▶ _PROMPT 1_
In the passage on polarization signals below, reproduce the part between "Figure A.1 shows" and "of the Sun.", inclusive, with "distributions" substituted for "histograms".

▶ _GIVEN TEXT_
+ + + + + + +
Figure A.1 shows that at Θ = 0°, simulation #1 (orange lines) yields histograms for the polarization signals that are relatively close to the observations. There is still a slight excess in circular polarization at values of max∥V(λ)∥ ≥ 10⁻². This suggests that simulation #1 features too many pixels with vertical magnetic fields. This is also supported by the fact that there seems to be a lack of linear polarization signal in the range [3 × 10⁻³, 8 × 10⁻³]. Therefore, despite being already rather horizontal (see green curve in Fig. 4), the magnetic field should be even more inclined (γ → 90°) in order to produce a better fit to the observed histograms. However, overall, it seems as if the magnetic field of this simulation is close to the real magnetic field in the IN regions of the Sun.

At larger heliocentric angles (see Figs. A.1 and A.2), the mismatch between the observed and simulated circular polarization increases, with simulation #1 overestimating the amplitude of the observed V signals by an increasing amount as Θ rises. Meanwhile, the simulated linear polarization gets closer to the observed one up to Θ = 40° but shows an excess in the predicted [Q, U] signals at Θ = 50° and Θ = 60°.

This might be explained by the fact that, in the observations, some pixels harboring mostly vertical fields (and thus appearing in the circular polarization when looking from lower Θ) appear in linear polarization when looking at higher Θ, thereby increasing the number of signals in the latter while lowering the signals in the former. While this effect can be seen mostly in the observations, simulation #1 also features this decrease in circular polarization for higher viewing angles, albeit in a less pronounced fashion. As the τ = 1 layer is higher in the atmosphere for higher viewing angles (see Fig. 3), one can conclude that at this height there is too much magnetic field parallel to the observer’s line of sight (B_∥), while there is seemingly enough magnetic field perpendicular to the observer’s line of sight (B_⊥). Relating this back to the nonrotated point of reference, this can be interpreted as the magnetic field in simulation #1 possessing too many pixels with mostly horizontal fields when sampling higher atmospheric layers.

This suggests that, in the real IN, the B_⊥/B_∥ ratio increases more slowly with height, similarly to that predicted by the local dynamo simulations (see Fig. 1 in Steiner et al. 2008 and Fig. 3 in Schüssler & Vögler 2008). However, this conclusion can only be made for a very limited range of heights of about 40−50 km, which corresponds to the height difference being sampled at Θ = 0° and at Θ = 60°.
+ + + + + + +
▶ _DATA LISTING_
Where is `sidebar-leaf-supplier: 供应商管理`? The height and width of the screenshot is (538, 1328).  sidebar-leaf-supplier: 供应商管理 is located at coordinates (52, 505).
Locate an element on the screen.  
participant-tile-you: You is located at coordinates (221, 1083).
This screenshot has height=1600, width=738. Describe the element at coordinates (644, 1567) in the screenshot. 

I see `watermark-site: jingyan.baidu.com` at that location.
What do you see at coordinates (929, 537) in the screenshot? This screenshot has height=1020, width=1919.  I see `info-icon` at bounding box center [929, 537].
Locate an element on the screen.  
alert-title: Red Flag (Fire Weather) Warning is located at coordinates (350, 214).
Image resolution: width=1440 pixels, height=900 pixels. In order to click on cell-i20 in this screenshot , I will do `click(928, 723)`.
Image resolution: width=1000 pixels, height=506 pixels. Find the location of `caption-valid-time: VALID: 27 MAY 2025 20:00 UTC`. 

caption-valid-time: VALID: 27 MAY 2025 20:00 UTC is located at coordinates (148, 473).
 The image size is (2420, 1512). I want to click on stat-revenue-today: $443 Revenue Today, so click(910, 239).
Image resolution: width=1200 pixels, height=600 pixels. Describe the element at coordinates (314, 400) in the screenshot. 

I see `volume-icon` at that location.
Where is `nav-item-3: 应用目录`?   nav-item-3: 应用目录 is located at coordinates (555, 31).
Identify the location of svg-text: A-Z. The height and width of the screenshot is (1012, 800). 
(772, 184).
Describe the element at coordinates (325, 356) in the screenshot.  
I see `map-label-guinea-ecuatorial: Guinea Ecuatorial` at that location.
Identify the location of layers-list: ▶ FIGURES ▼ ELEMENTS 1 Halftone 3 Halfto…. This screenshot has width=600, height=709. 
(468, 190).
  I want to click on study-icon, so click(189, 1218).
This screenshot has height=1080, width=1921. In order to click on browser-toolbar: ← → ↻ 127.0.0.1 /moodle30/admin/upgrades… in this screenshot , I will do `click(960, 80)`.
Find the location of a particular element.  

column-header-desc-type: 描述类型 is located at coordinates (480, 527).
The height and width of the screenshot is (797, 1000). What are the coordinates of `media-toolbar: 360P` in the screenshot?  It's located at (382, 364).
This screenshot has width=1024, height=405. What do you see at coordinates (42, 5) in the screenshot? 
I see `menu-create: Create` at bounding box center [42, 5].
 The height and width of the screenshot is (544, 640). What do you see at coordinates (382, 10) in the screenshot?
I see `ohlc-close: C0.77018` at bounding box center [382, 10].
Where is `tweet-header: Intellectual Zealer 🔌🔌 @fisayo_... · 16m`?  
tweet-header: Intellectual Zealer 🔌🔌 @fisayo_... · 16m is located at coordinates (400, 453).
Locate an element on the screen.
+ + + + + + +
▶ _PROMPT 2_
Repeat the listing above without changes, from its first line through the line holding "What do you see at coordinates (929, 537)", inclusive.

▶ _EXPECTED ANSWER 1_
Figure A.1 shows that at Θ = 0°, simulation #1 (orange lines) yields distributions for the polarization signals that are relatively close to the observations. There is still a slight excess in circular polarization at values of max∥V(λ)∥ ≥ 10⁻². This suggests that simulation #1 features too many pixels with vertical magnetic fields. This is also supported by the fact that there seems to be a lack of linear polarization signal in the range [3 × 10⁻³, 8 × 10⁻³]. Therefore, despite being already rather horizontal (see green curve in Fig. 4), the magnetic field should be even more inclined (γ → 90°) in order to produce a better fit to the observed distributions. However, overall, it seems as if the magnetic field of this simulation is close to the real magnetic field in the IN regions of the Sun.

▶ _EXPECTED ANSWER 2_
Where is `sidebar-leaf-supplier: 供应商管理`? The height and width of the screenshot is (538, 1328).  sidebar-leaf-supplier: 供应商管理 is located at coordinates (52, 505).
Locate an element on the screen.  
participant-tile-you: You is located at coordinates (221, 1083).
This screenshot has height=1600, width=738. Describe the element at coordinates (644, 1567) in the screenshot. 

I see `watermark-site: jingyan.baidu.com` at that location.
What do you see at coordinates (929, 537) in the screenshot? This screenshot has height=1020, width=1919.  I see `info-icon` at bounding box center [929, 537].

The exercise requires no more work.